[This short piece appeared in New Scientist 3/29/2008, Vol. 197, Issue 2649.]
AT LAST, relief from the tortuous uncertainty of Hollywood's annual Academy Awards. Now there is a surprisingly accurate way of predicting who will win.
Various attempts have been made to predict the Oscars, such as. Instead, Iain Pardoe of the University of Oregon in Eugene and Dean Simonton of the University of California, Davis, took a purely statistical approach. They analysed the histories of around 1600 Oscar nominees between 1928 and 2006 in the four major categories: best picture, director, leading actor and leading actress. Then the pair teased out several factors that correlated with Oscar wins, including previous nominations and Golden Globe wins.
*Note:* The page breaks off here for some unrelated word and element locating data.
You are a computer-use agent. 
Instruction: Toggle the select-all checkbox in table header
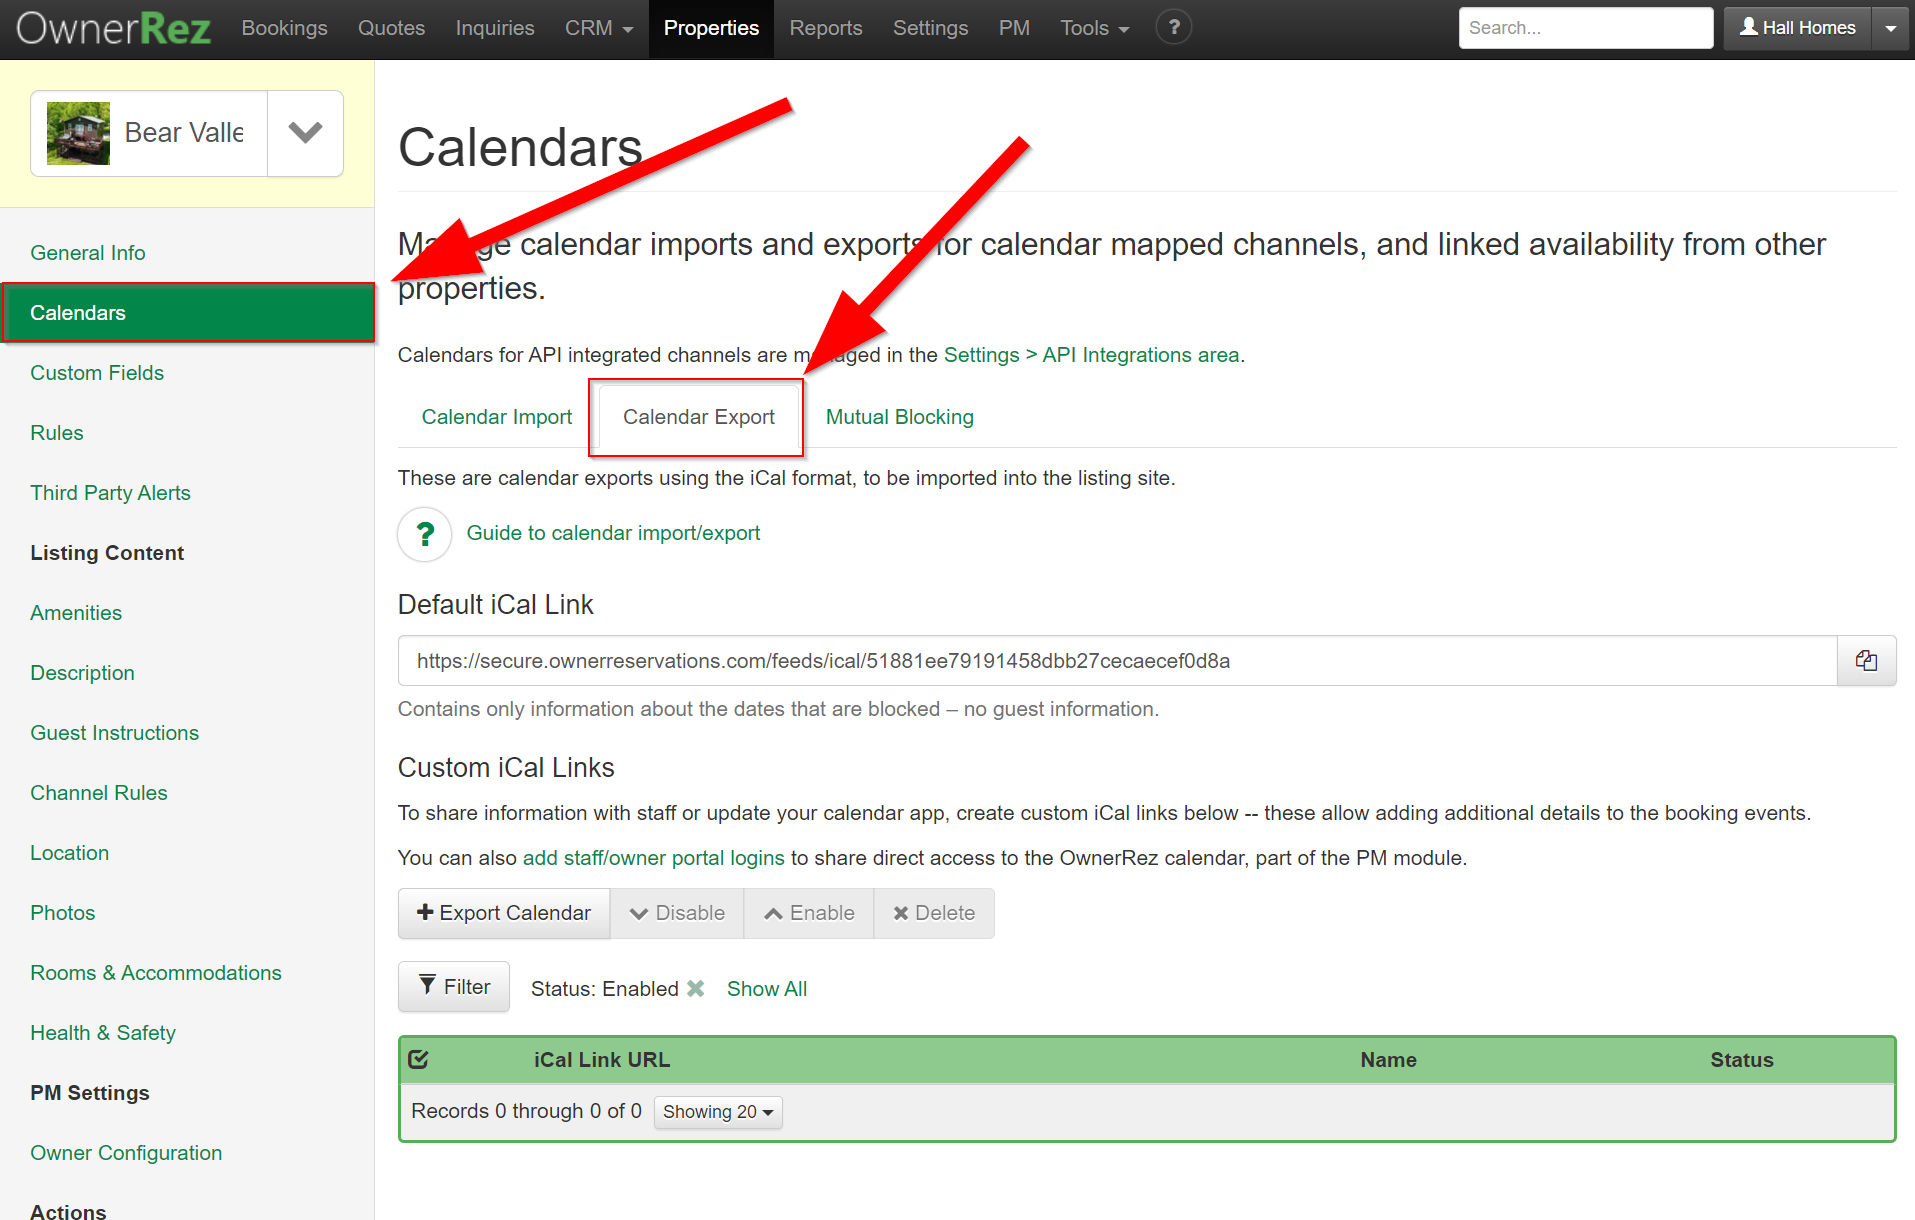[419, 1060]
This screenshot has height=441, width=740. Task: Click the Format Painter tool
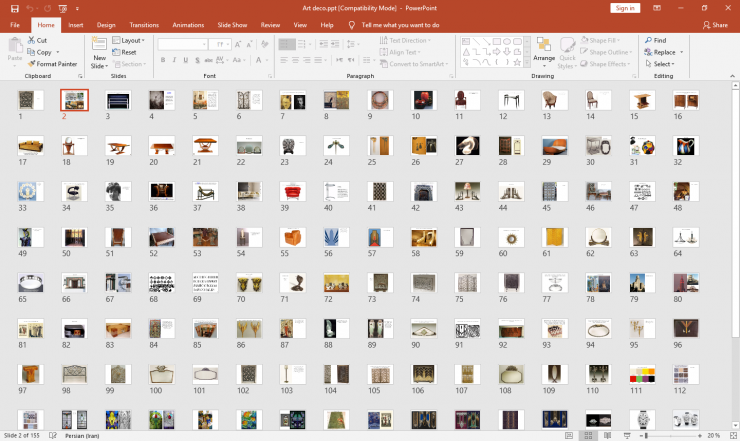[x=52, y=64]
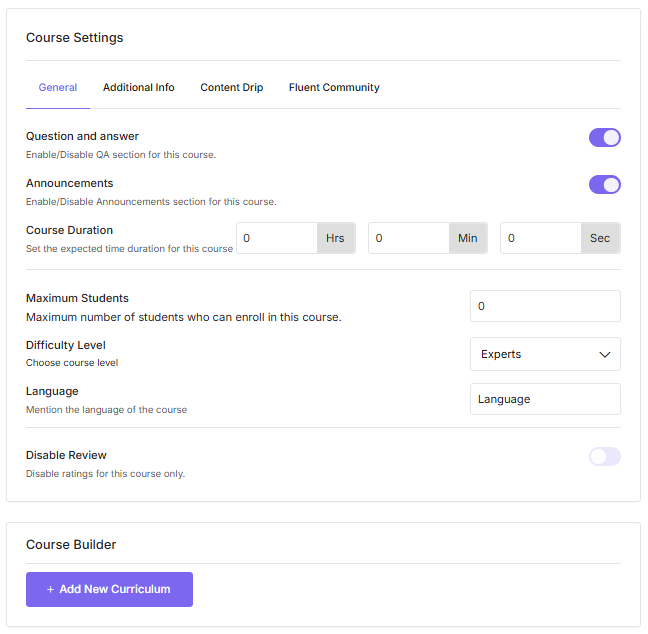This screenshot has height=634, width=648.
Task: Click the Min unit label
Action: 468,238
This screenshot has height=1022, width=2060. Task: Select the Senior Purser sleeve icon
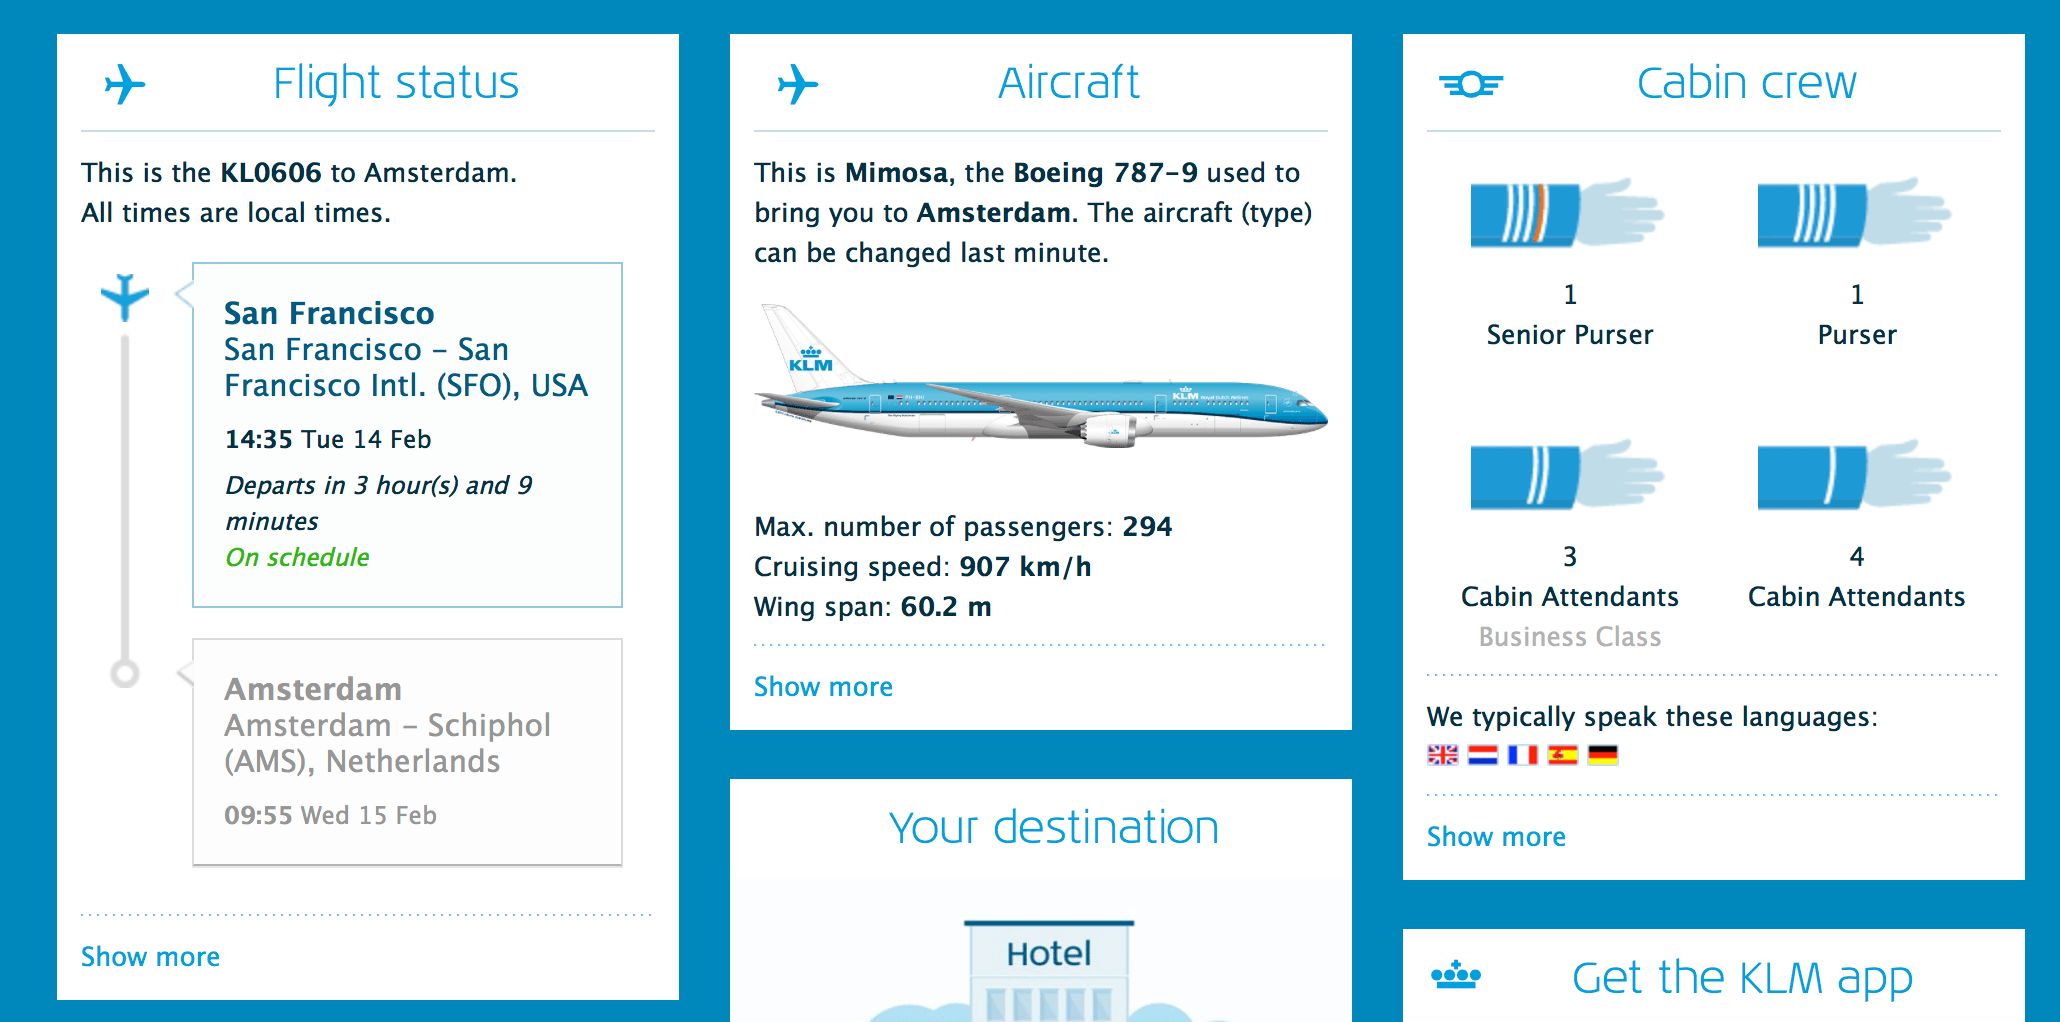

Plugging the patterns into a statistical model, Pardoe "predicted" the winners from their track records. The model's accuracy for the 30 years leading up to 2006 was at least 70 per cent for all four categories, reaching 93 per cent for best director (Journal of the Royal Statistical Society, vol 171, p 375). "It is quite a dramatic improvement on just pure random guesses," says Pardoe.
The model scored three out of four in Los Angeles last month, predicting that Daniel Day-Lewis (below) would win best leading actor, and the Coen brothers would scoop best director and picture for their film No Country for Old Men.